К. Морескини. Глава восьмая. Философская культура греческого христианства IV и V веков. VI. Школа Газы. 1. Эней Газский / История патристической философии

Claudio Moreschini. Storia della filosofia patristica.
Brescia, Editrice Marcelliana, 2004.

Перевод с итальянского Л. П. Горбуновой
Редакция перевода, богословская редакция,
примечания иерея Михаила Асмуса
Редакция перевода, философская редакция,
унификация терминологии, сверка и перевод латинских
и греческих текстов монаха Диодора Ларионова

 

 

В одном своем произведении, а именно в диалоге, озаглавленном «Теофраст», Эней объявляет себя учеником неоплатоника Гиерокла, александрийского философа, жившего в середине V в., в то время как из его писем явствует, что он был современником Прокопия Газского (460–528); следовательно, мы можем утверждать, что Эней родился примерно в середине V в. Он получил образование, таким образом, в неоплатонической школе Александрии, вернувшись в Газу в неизвестное нам точно время, занимался там риторикой. «Теофраст», судя по всему, был сочинен в эпоху, на которую падают события, относящиеся к царствованию вандала Гунерика в Африке (477–484), и Эней был свидетелем жесточайшего гонения на христиан в этой области, навсегда утраченной для Римской Империи. Неизвестна дата смерти Энея; его Письмо 16 послано другу Серапиону, бывшему, в свою очередь, другом неоплатоника Дамаския.

В диалоге «Теофраст» выведены трое собеседников: Эвксифей, Теофраст и Эгипт. Эгипт и Эвксифей представлены как ученики Гиерокла, о школе которого они продолжают сохранять благодарные воспоминания; они обращаются к Теофрасту, чтобы завязать с ним дискуссию. Имя Теофраста было предметом различных исследований, направленных на осмысление интенций автора диалога: хотел ли Эней воспроизвести обстановку и атмосферу былых времен или же в его намерения входило использование древних персонажей для придания определенной коннотации собственной философии?
^^^^^^^^
▶ _ЗАПРОС 1_:
Повторите дословно часть отрывка об Энее Газском, начиная со слов «К. Морескини. Глава» и продолжая до слов «della filosofia patristica.».
▶ _ЗАПРОС 2_:
Кто выведен собеседниками в диалоге «Теофраст» согласно отрывку об Энее Газском?
Следующие строки взяты из другого источника.

▶ _ПОКАЗАННЫЕ ДАННЫЕ_:
^^^^^^^^
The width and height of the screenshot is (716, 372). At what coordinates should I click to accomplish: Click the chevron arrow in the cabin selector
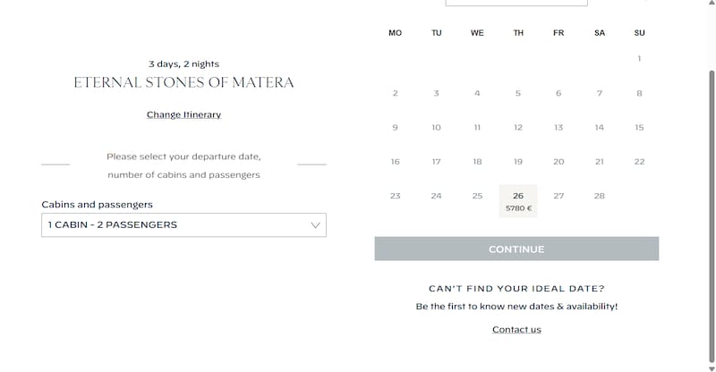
^^^^^^^^
▶ _РЕЗУЛЬТАТ 1_:
К. Морескини. Глава восьмая. Философская культура греческого христианства IV и V веков. VI. Школа Газы. 1. Эней Газский / История патристической философии

Claudio Moreschini. Storia della filosofia patristica.

▶ _РЕЗУЛЬТАТ 2_:
Эвксифей, Теофраст и Эгипт.